Veertien doden en bijna 300 gewonden bij drie aanslagen in Turkije
Bij drie aanslagen in het oosten van Turkije zijn veertien doden gevallen. In totaal raakten bijna 300 mensen gewond, zeggen de Turkse autoriteiten. Bij twee aanslagen ging een autobom af voor een politiebureau.
Volgens de Turkse president Erdogan zijn de terreurdaden het werk van de verboden Koerdische PKK. Die zou hulp hebben gekregen van de aanhangers van Erdogans aartsvijand, de geestelijke Gülen.
De zwaarste aanslag vond vanmorgen plaats bij een politiebureau in de stad Elazig. Een autobom explodeerde op het moment dat de agenten bij het bureau arriveerden om aan het werk te gaan. Hier kwamen vijf mensen om en raakten 217 mensen, onder wie 85 agenten, gewond.

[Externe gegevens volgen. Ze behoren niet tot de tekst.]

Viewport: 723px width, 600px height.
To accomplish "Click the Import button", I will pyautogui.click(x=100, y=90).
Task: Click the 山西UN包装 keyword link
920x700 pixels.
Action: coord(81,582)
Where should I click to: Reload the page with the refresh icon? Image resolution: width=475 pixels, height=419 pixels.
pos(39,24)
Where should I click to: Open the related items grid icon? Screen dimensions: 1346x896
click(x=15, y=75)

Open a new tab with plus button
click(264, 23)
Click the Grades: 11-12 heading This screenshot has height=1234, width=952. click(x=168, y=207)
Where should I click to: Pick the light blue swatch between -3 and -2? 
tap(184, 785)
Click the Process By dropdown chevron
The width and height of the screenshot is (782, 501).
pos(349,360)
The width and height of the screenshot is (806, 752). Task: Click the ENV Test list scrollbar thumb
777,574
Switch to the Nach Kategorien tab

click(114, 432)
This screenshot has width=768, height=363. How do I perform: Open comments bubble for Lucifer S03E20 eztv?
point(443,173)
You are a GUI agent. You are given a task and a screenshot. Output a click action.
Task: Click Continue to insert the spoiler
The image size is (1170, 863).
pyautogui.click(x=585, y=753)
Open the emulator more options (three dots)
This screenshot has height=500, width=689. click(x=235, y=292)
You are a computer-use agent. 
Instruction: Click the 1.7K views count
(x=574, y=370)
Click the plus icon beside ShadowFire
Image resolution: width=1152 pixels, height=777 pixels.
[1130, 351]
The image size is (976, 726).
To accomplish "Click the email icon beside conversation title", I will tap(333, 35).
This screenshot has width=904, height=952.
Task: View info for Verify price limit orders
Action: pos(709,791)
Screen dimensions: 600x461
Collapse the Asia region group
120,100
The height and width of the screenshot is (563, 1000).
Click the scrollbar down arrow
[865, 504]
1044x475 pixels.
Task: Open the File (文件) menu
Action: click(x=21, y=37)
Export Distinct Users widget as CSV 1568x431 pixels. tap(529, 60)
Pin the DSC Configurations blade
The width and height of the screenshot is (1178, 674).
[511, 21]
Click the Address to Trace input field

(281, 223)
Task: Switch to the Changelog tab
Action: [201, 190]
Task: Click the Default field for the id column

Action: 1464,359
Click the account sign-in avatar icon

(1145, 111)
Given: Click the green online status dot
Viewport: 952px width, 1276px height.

In de provincie Van, aan de Iraanse grens, kwamen vannacht drie mensen om het leven bij een aanslag met een autobom op een politiebureau. Volgens de Turkse autoriteiten zijn de doden één agent en twee burgers. Zeker 73 mensen zouden bij die ontploffing gewond zijn geraakt.
Bij de derde aanslag, die vanmiddag plaatsvond, ontplofte een bermbom in de zuidoostelijke provincie Bitlis. Daarbij kwamen volgens Turkse media vijf militairen en een burgerwacht om het leven en raakten zes militairen gewond. Ook hier worden de daders gezocht in PKK-kringen.
In een toespraak zei president Erdogan dat er geen verschil is tussen de PKK, Islamitische Staat en de Gülenbeweging. "Deze groeperingen richten zich gezamenlijk tegen de Turkse staat."
De islamitische geestelijke Gülen wordt door de president ook gezien als het brein achter de mislukte staatsgreep van 15 juli. Aanhangers van Gülen zouden de PKK hebben voorzien van geheime informatie voor de aanslagen van vandaag.